Either way, the fish are going to be fine since they are not grounded and neither is/should the tank water be. I'm guessing these grounding wires go from tank water to wall outlet to avoid humans getting zapped, correct? Might have to get one, if so. That makes sense in my nerdy electrical mind, I just hope the wire gauge is strong enough to stand 3-12 amps at 120 volts and the breakers actually blow or you're gonna have a fire on your hands.
*c/p*


----------



## jrman83 (Jul 9, 2010)

Never heard of it, but I guess I could see the use of them. There is really only one threat in your tank and that it your heater. I guess you could throw powerheads in there too.


----------



## ksturm079 (Jan 10, 2011)

I'm new to the aquarium world but commercial electrical installation does pay the bills so I'll throw my two cents in.

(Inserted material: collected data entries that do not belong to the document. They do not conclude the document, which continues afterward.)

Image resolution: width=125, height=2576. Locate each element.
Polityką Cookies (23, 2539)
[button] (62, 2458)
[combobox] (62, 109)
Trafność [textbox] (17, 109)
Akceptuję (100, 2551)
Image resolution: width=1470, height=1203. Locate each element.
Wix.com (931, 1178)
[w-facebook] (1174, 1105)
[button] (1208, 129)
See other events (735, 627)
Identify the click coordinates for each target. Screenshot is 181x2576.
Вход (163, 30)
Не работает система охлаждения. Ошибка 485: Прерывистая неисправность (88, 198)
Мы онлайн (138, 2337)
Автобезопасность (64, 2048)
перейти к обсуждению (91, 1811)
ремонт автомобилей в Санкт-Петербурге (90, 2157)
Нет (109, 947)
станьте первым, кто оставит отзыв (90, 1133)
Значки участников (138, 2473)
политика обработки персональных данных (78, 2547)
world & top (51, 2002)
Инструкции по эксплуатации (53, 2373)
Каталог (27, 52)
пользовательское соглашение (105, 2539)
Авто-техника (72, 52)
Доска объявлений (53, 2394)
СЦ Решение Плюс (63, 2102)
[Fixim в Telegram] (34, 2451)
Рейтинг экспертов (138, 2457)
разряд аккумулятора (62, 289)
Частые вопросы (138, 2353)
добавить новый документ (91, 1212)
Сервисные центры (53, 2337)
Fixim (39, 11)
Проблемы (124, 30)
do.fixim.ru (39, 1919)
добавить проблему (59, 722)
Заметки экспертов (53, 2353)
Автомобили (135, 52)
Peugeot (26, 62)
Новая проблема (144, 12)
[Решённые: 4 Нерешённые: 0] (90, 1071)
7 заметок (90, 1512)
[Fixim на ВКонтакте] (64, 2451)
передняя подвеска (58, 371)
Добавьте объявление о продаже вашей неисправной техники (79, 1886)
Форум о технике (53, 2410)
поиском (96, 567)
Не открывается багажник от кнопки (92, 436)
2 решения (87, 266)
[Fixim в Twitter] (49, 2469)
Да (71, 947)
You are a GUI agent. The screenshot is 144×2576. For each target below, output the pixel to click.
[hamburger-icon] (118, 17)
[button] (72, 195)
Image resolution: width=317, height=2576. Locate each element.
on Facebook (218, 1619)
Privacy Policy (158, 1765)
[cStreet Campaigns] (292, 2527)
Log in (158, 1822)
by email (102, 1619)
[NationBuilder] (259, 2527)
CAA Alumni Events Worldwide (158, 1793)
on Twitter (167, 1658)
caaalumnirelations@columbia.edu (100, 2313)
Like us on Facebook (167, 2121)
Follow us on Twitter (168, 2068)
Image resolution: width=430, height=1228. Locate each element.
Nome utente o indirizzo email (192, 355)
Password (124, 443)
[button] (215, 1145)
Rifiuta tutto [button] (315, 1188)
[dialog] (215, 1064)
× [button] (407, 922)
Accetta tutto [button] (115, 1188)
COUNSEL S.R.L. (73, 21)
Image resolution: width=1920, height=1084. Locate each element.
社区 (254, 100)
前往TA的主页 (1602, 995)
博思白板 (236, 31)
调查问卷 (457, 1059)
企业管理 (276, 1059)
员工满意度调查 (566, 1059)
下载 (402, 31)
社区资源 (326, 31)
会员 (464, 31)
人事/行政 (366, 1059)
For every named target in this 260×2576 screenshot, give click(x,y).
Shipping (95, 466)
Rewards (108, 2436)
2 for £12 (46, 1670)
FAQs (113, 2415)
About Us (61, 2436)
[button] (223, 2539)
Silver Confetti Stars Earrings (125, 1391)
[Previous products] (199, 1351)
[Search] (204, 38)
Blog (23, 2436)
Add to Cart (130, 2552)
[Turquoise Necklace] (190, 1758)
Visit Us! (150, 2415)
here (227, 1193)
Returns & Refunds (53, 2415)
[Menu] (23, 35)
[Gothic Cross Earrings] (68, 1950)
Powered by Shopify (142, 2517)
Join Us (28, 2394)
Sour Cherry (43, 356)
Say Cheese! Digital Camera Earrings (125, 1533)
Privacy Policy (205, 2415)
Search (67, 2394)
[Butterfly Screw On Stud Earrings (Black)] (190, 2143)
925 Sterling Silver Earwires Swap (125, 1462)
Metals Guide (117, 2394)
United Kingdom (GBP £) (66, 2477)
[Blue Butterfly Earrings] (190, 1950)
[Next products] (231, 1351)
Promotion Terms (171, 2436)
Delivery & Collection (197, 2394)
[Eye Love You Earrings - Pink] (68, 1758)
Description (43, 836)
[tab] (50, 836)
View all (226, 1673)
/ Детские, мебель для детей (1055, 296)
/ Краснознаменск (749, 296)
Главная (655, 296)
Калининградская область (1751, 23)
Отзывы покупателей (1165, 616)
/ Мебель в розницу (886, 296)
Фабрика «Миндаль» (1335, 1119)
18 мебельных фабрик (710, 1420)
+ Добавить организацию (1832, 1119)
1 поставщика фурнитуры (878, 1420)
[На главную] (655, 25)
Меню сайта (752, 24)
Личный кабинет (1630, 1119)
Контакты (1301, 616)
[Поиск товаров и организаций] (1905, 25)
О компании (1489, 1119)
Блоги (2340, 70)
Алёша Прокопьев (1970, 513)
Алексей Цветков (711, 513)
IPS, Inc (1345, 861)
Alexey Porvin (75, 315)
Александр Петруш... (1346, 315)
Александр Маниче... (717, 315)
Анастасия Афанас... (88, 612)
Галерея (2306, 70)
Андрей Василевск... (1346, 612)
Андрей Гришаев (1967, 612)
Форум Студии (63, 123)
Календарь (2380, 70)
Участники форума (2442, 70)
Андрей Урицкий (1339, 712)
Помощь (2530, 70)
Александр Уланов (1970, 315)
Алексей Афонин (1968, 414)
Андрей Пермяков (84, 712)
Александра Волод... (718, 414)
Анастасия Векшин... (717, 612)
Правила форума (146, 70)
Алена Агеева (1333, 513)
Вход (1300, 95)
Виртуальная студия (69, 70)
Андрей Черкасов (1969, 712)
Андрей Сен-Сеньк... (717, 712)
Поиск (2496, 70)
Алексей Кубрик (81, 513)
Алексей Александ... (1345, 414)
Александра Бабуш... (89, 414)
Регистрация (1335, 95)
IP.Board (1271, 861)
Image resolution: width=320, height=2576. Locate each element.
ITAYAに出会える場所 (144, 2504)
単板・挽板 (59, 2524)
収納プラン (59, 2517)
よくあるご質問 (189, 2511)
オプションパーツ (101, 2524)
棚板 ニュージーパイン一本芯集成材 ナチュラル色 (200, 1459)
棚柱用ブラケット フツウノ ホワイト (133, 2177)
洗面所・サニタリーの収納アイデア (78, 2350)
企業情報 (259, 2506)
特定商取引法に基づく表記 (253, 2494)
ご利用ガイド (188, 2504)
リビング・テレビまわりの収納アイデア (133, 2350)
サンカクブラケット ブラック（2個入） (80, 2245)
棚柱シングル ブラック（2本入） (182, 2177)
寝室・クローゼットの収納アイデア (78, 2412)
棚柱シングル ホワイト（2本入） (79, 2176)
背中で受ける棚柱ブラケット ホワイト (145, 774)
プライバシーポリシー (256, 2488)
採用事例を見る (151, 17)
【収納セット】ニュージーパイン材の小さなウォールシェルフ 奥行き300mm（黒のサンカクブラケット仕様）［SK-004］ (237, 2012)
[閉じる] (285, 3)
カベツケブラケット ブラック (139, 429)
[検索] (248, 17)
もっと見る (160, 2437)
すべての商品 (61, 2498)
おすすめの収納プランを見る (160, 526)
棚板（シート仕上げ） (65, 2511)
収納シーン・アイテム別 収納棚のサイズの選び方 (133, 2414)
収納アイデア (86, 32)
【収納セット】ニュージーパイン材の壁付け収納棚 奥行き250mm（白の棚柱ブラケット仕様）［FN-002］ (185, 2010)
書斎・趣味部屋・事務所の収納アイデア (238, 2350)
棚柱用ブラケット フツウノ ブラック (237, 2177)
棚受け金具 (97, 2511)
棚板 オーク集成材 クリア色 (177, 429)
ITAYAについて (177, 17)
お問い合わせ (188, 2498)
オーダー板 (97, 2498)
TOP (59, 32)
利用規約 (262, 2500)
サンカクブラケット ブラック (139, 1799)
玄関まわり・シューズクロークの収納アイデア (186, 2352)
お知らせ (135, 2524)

I haven't seen these grounding wires you speak of but I agree with your statement that grounding it into the substrate within the aquarium would not provide an adequate grounding means. That being said, a grounding means already exists as soon as you plug an appliance into an outlet.

Are you referring to pond/fountain equipment that is made to go outside? Does this equipment come with a plug and cord or did it need to be hardwired?

Either way a proper electrical installation for an aquarium should include a ground fault circuit interrupter as either the outlet itself or as the breaker that provides overcurrent protection for the outlets in question. That would almost certainly negate your doomsday house fire scenario.

Finally see what gauge the grounding wire is, even an 18-gauge conductor rated at 90 degree Celsius is allowed 14A by NEC Table 310.16.


----------



## WhiteGloveAquatics (Sep 3, 2009)

They are grounding probes, they are useful if you are using pure water as pure water is non-conductive.

Ultralife Titanium Grounding Probe

there are a few styles but this one is the simpliest in form as it uses the eyelet grounding point rather then that and a 3 prong. They get attached to an electrical outlet. Its mainly used for stray voltage and not something that a GFCI can trip with.


----------



## Gizmo (Dec 6, 2010)

Glad I asked you guys! And it looks like the grounding wire I was looking at might in fact be for a pond as suggested.

Thanks everybody!


----------



## Mark13 (Oct 21, 2010)

There are grounding probes for aquariums, the probe contacts the water only, not the gravel at all. The cord has a 3-prong plug on it, but only one wire inside it. That single wire goes to the third prong/contact only, the other two prongs are dead, and only serve to help hold the cord plug onto the wall plug.

This is for stray voltage, and should not be assumed to take the place of a GFCI. USE A GFCI WITH ALL AQUARIUMS, either at the plug, or at the circuit breaker.


----------